Text
* START *

Driving 2,000 miles seems a crazy thing to do, but memories of my first and only totality make it all seem worthwhile.

Here in Central Ohio the eclipse will be partial. About 85 percent of the sun’s disk will be blocked, and it’s certainly worth picking up a pair of eclipse glasses at Half Price books to view the event safely.

Along a 70-mile wide strip of America that stretches from Oregon to South Carolina, the entire disk of the sun will be blocked for about two minutes. For us, the closest places to go will be Parts of Tennessee and Kentucky. However, if you have the time and inclination, driving there might just might be a life-altering experience.

My only experience of totality happened on July 11, 1991.

I was aboard board the cruise ship Viking Serenade off the southern tip of Mexico’s Baja Peninsula. Around 1,700 eclipse watchers — many of whom had slept all night on the ship’s deck — were given a rare view of parts of the sun that generally are only visible during an eclipse.

The experience was memorable, but my heart and mind keep coming back to sister eclipse chaser and retired schoolteacher Ruth Walker, who stood beside me that day. The ship was anchored along the eclipse line at the point where the eclipse was longest in duration, one of the few places along the line that was not restricted by cloud cover. The sun stood almost overhead for the event, an unusual location for the many central Ohioans on the cruise, and many of us suffered strong sunburns. Even for those people hampered by clouds, the moon in a 140-mile path stretching from Hawaii to Brazil blocked the sun. In those locations, an unnatural daytime darkness occurred.

At about 10:30, the moon took the first bite of the solar disk. Slowly, over the course of the next 1 1/2 hours, the sun was slowly obscured until it was the thinnest of crescents.

At 11:56 a.m., the last speck of dazzling sunshine shone through a lunar valley. Then came the spectacular “diamond ring” effect as an entire blackened disk was surrounded with a thin strip of the sun’s glowing outer atmosphere, and a single, blinding point of light blazed for a split second like a sparkling gem. During the next six minutes and 57 seconds, the eerie silence was only occasionally punctuated by gasps of amazement. The stars were easily visible in the azure sky, and four planets – Mercury, Venus, Mars and Jupiter – were lined up near the sun. During the nearly seven minutes of totality, the sun’s corona, the outermost part of light, surrounded the dark hole where the sun had eclipsed the moon. The corona extends 100,000 miles in every direction from the sun and consists of the sun’s energy and hot gasses erupting into space. The corona did not appear as the expected uniform halo around the dark hole,

however. Gigantic streams of opalescent light shot many thousands of miles into space. In the streamers were dark, thin parallel striations, and the sun’s corona looked like silvery feather boas shifting gently in the solar wind.

* END *

Tasks
**a.** In the eclipse essay, why does the writer think driving 2,000 miles is worth it?
**b.** Reproduce the stretch of the eclipse essay from "At about 10:30, the" through "thinnest of crescents.".
**c.** List the planets that the eclipse essay says were lined up near the sun during totality.

Record excerpts
* START *

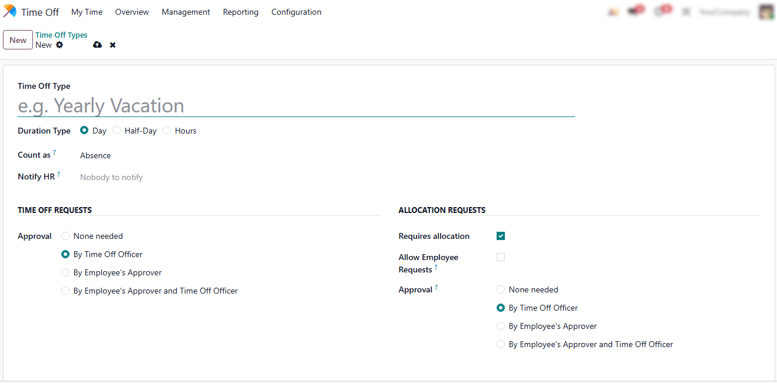Viewport: 777px width, 383px height.
Task: Select the Hours duration type
Action: tap(167, 131)
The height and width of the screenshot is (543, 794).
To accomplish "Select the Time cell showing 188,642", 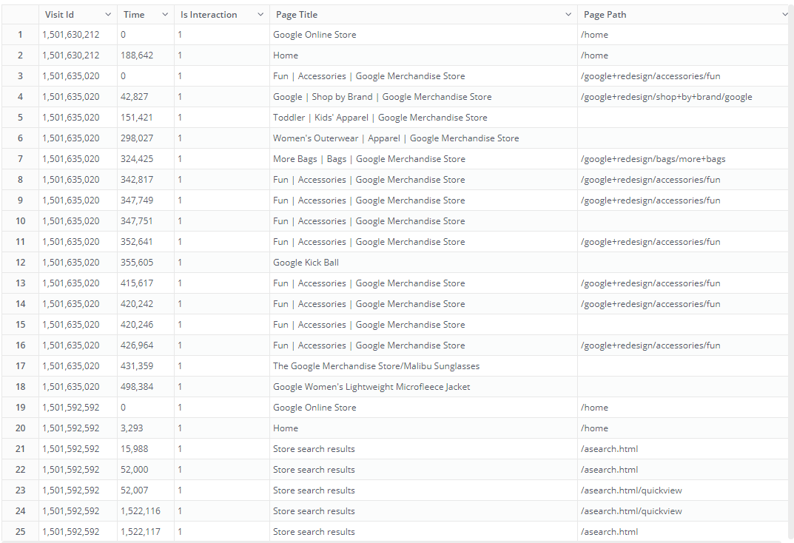I will pos(137,55).
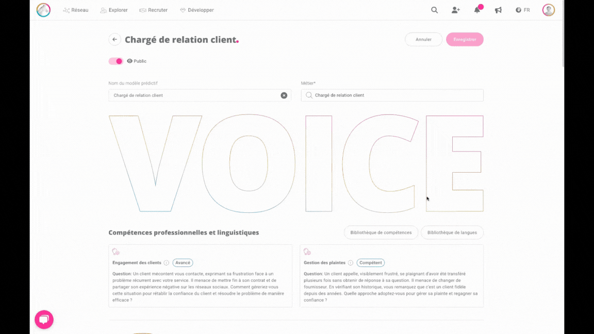Screen dimensions: 594x334
Task: Open the FR language selector
Action: [x=522, y=10]
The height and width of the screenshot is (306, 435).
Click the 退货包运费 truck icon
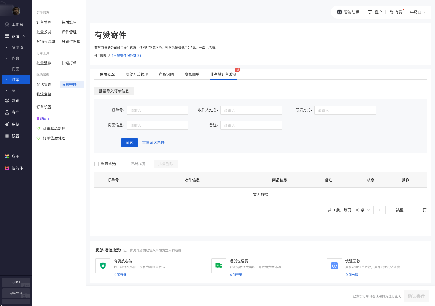(219, 266)
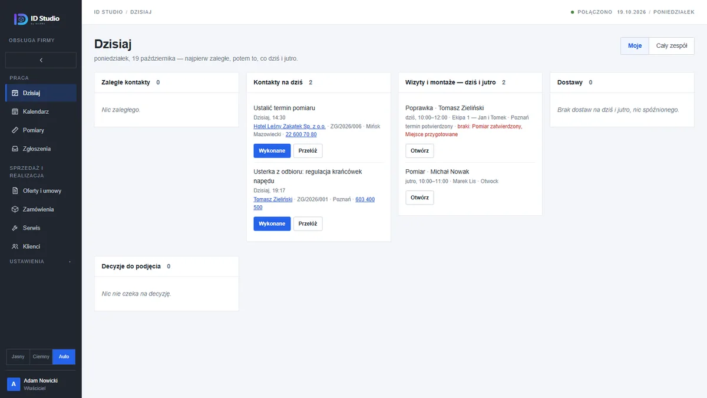Open Zamówienia box icon

coord(15,209)
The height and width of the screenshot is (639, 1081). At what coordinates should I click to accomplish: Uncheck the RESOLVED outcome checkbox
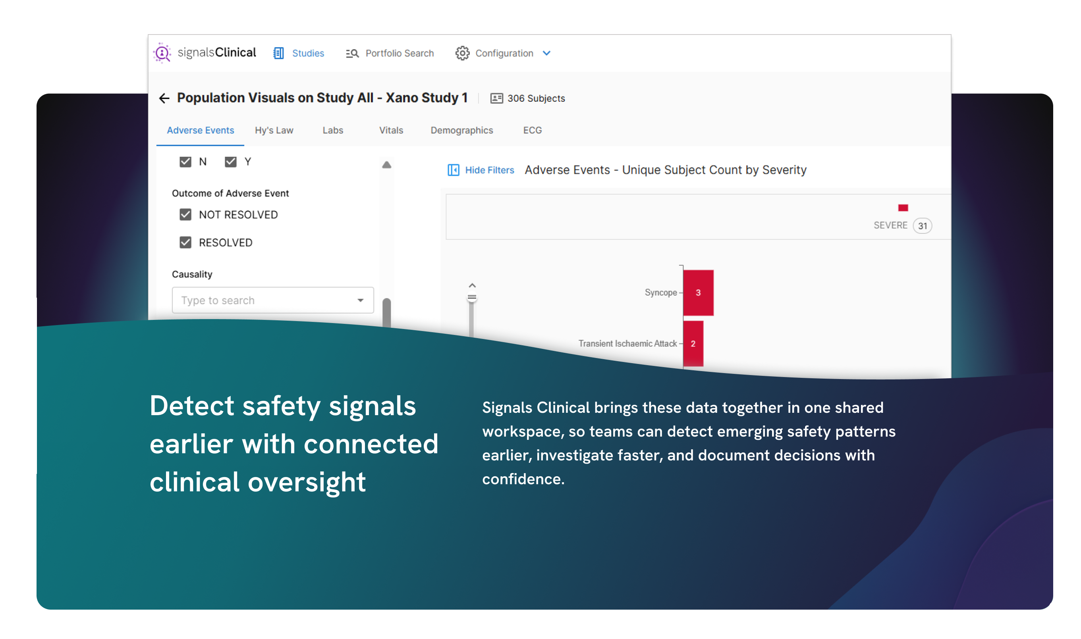185,242
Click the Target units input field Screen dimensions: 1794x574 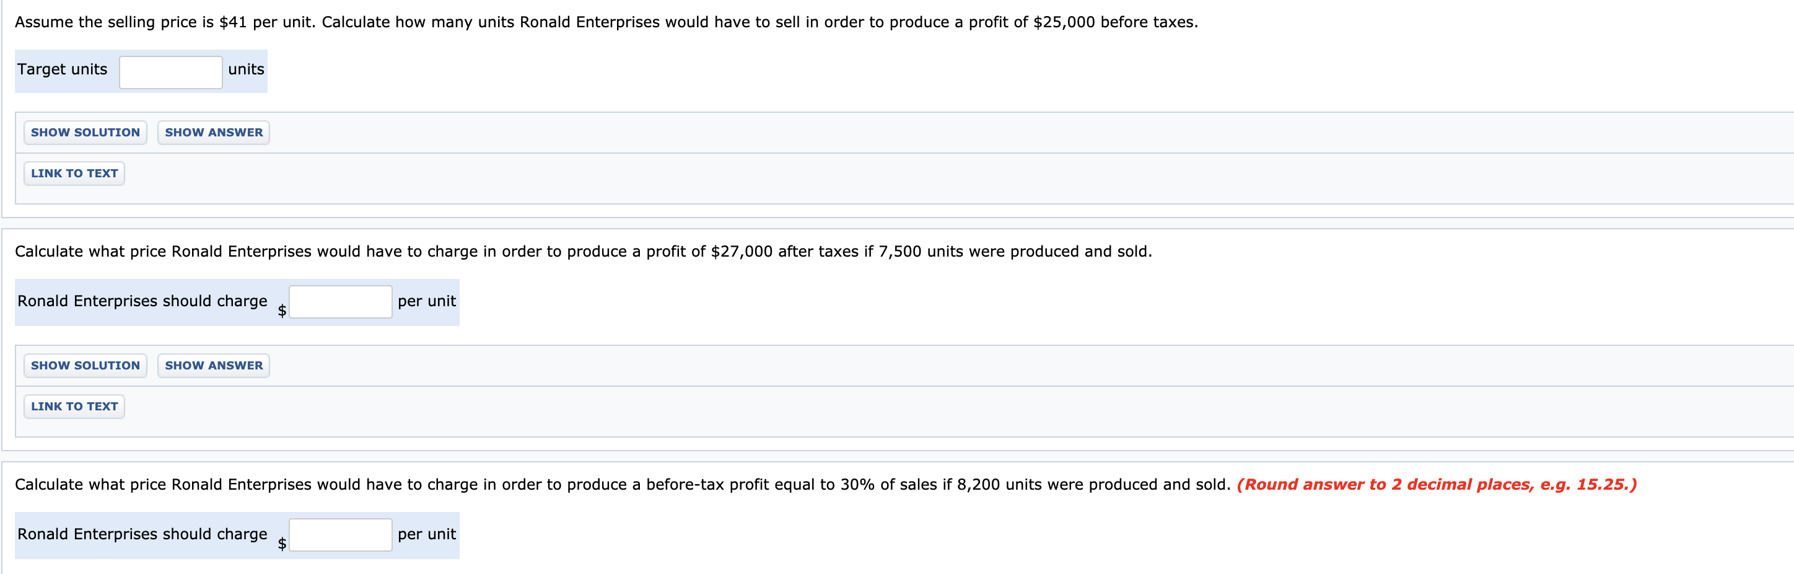171,72

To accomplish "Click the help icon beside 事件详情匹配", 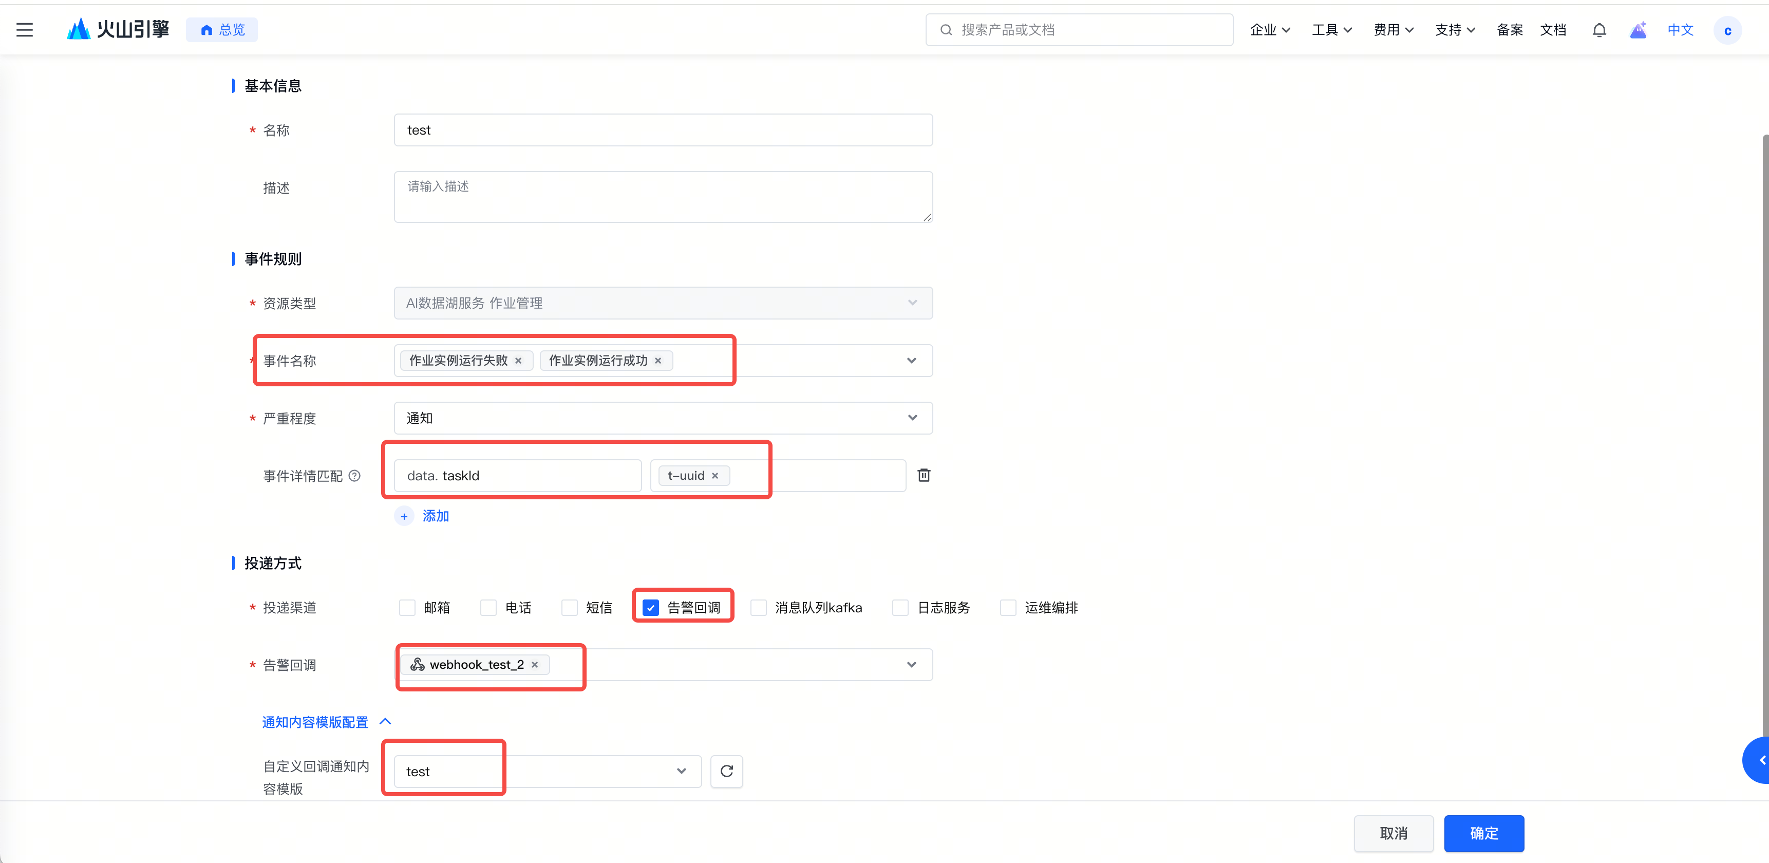I will tap(354, 475).
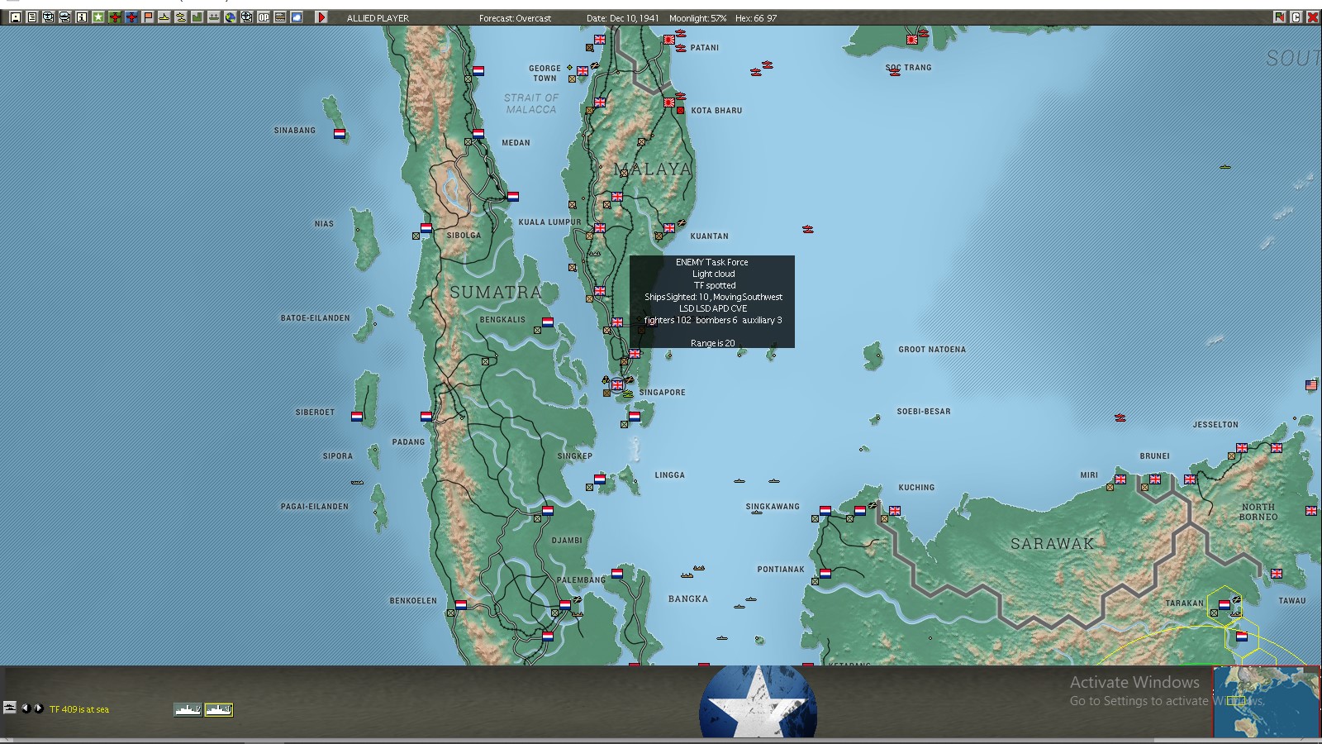The height and width of the screenshot is (744, 1322).
Task: Click the white star on green icon
Action: (x=98, y=17)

* END *

Solutions to the tasks
**a.** The writer's memories of a first and only total eclipse make the long drive seem worthwhile.

**b.**
At about 10:30, the moon took the first bite of the solar disk. Slowly, over the course of the next 1 1/2 hours, the sun was slowly obscured until it was the thinnest of crescents.

**c.** Mercury, Venus, Mars, Jupiter